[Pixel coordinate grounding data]
━━━━━━━━━━

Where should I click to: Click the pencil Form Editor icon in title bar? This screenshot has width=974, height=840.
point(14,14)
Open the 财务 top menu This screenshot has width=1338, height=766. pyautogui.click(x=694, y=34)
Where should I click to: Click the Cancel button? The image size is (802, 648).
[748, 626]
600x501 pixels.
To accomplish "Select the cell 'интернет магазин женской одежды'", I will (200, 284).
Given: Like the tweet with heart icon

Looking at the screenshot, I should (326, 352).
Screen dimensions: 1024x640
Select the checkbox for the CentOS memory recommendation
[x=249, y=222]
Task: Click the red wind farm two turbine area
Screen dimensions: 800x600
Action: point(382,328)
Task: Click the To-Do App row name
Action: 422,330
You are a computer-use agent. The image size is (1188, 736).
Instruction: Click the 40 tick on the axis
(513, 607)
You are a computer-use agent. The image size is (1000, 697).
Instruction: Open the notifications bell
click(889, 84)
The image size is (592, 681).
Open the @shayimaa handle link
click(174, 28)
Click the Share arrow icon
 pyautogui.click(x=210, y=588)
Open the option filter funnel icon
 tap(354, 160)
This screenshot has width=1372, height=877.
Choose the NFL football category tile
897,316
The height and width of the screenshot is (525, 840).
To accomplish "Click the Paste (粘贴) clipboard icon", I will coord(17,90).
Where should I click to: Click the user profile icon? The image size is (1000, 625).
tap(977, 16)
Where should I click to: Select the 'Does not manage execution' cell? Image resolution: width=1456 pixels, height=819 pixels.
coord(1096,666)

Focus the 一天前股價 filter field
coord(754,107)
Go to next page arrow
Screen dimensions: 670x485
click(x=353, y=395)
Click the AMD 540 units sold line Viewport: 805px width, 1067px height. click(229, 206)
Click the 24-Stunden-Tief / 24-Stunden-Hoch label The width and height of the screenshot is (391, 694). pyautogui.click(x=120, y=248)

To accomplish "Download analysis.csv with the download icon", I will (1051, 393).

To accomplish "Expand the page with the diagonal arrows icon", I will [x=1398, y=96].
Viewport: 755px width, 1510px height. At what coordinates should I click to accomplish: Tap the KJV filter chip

━━━━━━━━━━

Repeat the data word for word, leaving out no line.

# Response to this task:
Where should I click to: Click the pencil Form Editor icon in title bar? This screenshot has width=974, height=840.
point(14,14)
Open the 财务 top menu This screenshot has width=1338, height=766. pyautogui.click(x=694, y=34)
Where should I click to: Click the Cancel button? The image size is (802, 648).
[748, 626]
600x501 pixels.
To accomplish "Select the cell 'интернет магазин женской одежды'", I will (200, 284).
Given: Like the tweet with heart icon

Looking at the screenshot, I should (326, 352).
Screen dimensions: 1024x640
Select the checkbox for the CentOS memory recommendation
[x=249, y=222]
Task: Click the red wind farm two turbine area
Screen dimensions: 800x600
Action: point(382,328)
Task: Click the To-Do App row name
Action: 422,330
You are a computer-use agent. The image size is (1188, 736).
Instruction: Click the 40 tick on the axis
(513, 607)
You are a computer-use agent. The image size is (1000, 697).
Instruction: Open the notifications bell
click(889, 84)
The image size is (592, 681).
Open the @shayimaa handle link
click(174, 28)
Click the Share arrow icon
 pyautogui.click(x=210, y=588)
Open the option filter funnel icon
 tap(354, 160)
This screenshot has width=1372, height=877.
Choose the NFL football category tile
897,316
The height and width of the screenshot is (525, 840).
To accomplish "Click the Paste (粘贴) clipboard icon", I will coord(17,90).
Where should I click to: Click the user profile icon? The image size is (1000, 625).
tap(977, 16)
Where should I click to: Select the 'Does not manage execution' cell? Image resolution: width=1456 pixels, height=819 pixels.
coord(1096,666)

Focus the 一天前股價 filter field
coord(754,107)
Go to next page arrow
Screen dimensions: 670x485
click(x=353, y=395)
Click the AMD 540 units sold line Viewport: 805px width, 1067px height. click(229, 206)
Click the 24-Stunden-Tief / 24-Stunden-Hoch label The width and height of the screenshot is (391, 694). pyautogui.click(x=120, y=248)

To accomplish "Download analysis.csv with the download icon", I will (1051, 393).

To accomplish "Expand the page with the diagonal arrows icon", I will [x=1398, y=96].
Viewport: 755px width, 1510px height. At what coordinates should I click to accomplish: Tap the KJV filter chip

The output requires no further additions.